13) The Tea Party (original version) was an act of terrorism. Stonewall was a riot.
14) The most common adjective I have heard to describe the rioters across British mainstream media is “feral.” Of course there is a long history of dehumanizing marginalized people by comparing them to animals, but I am interested in this word. Because of course there is an aliveness, a wildness, an exuberance found in rioting (an unprintable truth that The Guardian finally printed this week). Incidentally, David Cameron knows this as well.
And it is a wildness particularly lacking in our culture after childhood. The feeling of being part of something, of having power, of breaking taboos, of shit getting real. Rioting does rattle the chains of modern life in a way that is exhilarating. What sorts of activities would feed this need, prominent in us all, but especially in adolescence, without being so destructive to the fabric of community?
15) Arundhati Roy has said that another world is not only possible, but she is so close we can hear her breathing. She was not talking about rioting. But, doesn’t a riot reveal another world just on the other side of a flimsy barrier? Things which were unobtainable are now free. Cops which generally play the role of hunter are now the hunted. Anything seems possible.
There is something of great value in the realization that our most taken for granted concepts – private property, social order, decorum – can disappear in an instant if people want them to. Rioting may be crude and ugly magic, but they are magic just the same, and remind us how much of what we take for granted as resistant to change can in fact be changed instantly, as soon as people decide it has no legitimacy.

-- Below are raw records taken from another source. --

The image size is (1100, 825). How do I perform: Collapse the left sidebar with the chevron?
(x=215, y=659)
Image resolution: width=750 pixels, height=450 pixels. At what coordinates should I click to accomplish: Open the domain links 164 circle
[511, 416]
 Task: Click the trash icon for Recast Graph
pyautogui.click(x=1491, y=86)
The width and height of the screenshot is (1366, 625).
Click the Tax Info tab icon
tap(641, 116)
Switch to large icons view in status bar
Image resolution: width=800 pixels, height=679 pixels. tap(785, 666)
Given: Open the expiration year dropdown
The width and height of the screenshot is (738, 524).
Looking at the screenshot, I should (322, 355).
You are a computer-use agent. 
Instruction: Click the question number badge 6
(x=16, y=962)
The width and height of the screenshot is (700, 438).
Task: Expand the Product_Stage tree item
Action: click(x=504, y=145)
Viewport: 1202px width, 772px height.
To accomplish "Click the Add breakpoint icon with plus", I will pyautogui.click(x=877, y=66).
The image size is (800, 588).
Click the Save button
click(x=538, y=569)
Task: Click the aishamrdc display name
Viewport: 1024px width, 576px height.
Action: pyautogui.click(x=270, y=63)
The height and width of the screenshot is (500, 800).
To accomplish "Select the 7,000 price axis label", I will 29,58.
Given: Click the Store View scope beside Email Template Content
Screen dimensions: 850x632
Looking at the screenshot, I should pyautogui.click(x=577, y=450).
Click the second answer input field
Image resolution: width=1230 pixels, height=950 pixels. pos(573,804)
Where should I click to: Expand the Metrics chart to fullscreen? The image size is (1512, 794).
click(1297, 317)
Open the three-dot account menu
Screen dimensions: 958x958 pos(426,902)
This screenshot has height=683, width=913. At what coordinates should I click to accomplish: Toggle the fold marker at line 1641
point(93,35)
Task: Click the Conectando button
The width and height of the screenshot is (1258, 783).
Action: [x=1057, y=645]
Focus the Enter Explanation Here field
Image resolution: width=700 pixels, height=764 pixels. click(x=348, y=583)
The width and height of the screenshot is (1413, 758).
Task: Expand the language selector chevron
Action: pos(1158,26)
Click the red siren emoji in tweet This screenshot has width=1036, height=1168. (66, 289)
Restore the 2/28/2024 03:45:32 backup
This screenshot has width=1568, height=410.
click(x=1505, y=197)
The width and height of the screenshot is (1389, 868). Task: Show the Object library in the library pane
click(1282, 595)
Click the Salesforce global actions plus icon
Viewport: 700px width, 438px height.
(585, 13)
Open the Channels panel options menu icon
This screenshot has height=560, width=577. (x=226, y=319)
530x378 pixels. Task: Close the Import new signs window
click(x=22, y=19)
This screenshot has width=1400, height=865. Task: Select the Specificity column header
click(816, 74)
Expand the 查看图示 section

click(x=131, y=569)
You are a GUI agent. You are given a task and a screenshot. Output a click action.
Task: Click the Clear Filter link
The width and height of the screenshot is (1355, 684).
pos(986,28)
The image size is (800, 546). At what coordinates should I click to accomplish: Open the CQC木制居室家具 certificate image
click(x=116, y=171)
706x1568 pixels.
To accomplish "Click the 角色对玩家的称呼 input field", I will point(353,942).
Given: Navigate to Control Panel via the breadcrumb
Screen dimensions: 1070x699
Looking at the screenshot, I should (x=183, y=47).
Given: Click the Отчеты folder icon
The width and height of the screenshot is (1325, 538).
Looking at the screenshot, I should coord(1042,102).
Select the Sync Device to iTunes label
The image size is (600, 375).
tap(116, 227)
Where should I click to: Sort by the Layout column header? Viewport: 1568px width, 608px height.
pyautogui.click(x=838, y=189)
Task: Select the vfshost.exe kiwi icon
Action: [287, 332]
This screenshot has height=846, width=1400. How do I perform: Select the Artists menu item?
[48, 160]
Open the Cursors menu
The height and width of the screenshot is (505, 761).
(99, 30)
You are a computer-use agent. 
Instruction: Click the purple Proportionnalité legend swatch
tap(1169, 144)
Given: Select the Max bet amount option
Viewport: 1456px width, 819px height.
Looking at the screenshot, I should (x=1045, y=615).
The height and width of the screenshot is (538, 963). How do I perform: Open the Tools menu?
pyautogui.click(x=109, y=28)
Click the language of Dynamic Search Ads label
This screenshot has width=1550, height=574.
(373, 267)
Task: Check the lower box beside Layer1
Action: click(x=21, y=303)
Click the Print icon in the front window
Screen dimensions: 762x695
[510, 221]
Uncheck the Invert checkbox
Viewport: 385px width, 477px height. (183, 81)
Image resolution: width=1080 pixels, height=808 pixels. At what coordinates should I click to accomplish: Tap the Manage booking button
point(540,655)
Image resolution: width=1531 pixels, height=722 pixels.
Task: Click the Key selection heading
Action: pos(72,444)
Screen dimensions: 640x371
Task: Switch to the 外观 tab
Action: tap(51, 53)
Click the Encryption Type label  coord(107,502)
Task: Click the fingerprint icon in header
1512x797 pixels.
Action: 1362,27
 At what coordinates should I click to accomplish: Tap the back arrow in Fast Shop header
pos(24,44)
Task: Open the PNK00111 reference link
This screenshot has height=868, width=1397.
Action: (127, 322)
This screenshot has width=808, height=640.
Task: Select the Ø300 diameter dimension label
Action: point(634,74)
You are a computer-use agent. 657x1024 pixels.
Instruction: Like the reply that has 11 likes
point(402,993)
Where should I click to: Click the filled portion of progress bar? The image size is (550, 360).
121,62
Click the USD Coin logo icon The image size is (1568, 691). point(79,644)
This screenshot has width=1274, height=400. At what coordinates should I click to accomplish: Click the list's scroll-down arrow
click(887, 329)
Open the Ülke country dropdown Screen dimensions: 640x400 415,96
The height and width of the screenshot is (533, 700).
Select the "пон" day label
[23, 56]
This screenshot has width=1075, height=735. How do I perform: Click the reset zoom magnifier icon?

Currencies. Presidents. Dictators. Empires.
Those who feel change will never come, would do well to remember that it often happens with breathtaking speed, once the conditions are right.
16) Within a few days, over a million people had joined a page on Facebook to “Support the Met Police against the London Rioters”. It was praised by David Cameron. It was started by an unrepentant racist. I’m not saying this means anything. I’m not saying it doesn’t.
17) There is a reason that riots nearly always get set off by police actions. If social exclusion creates the context for riots to occur, policing represents one of the hard edges of that exclusion. Sentries at the racial border, gatekeepers of privilege.
18) It now seems likely that Mark Duggan did not fire a shot. Just as Zyed Benna and Bouna Traoré were guilty only of playing soccer in France in 2005. Just as Timothy Thomas was unarmed and running away in Cincinnati in 2001. Etc. Etc. Etc.
19) “I have no particular love for the idealized ‘worker’ as he appears in the bourgeois Communist’s mind, but when I see an actual flesh-and-blood worker in conflict with his natural enemy, the policeman, I do not have to ask myself which side I am on.” (George Orwell,Homage to Catalonia)
20) To paraphrase Dr. Sofia Himmelblau – the riots may not have been intentional class war, but the response to them is almost guaranteed to be.
21) Riots are so chaotic, full of so much contradiction, that statements made about them tend to reveal more about the speaker than explain what just happened. (This one is no different).
Just once I would like to hear a politician say, “Things are really bad. And I don’t know what we should do next.” We have lost all tolerance for not-knowing. For ambiguity and paradox. But easy narratives – whether “progressive” or “conservative” – whether scientific or romantic – nearly always leave too much out to be of much use in navigating our world.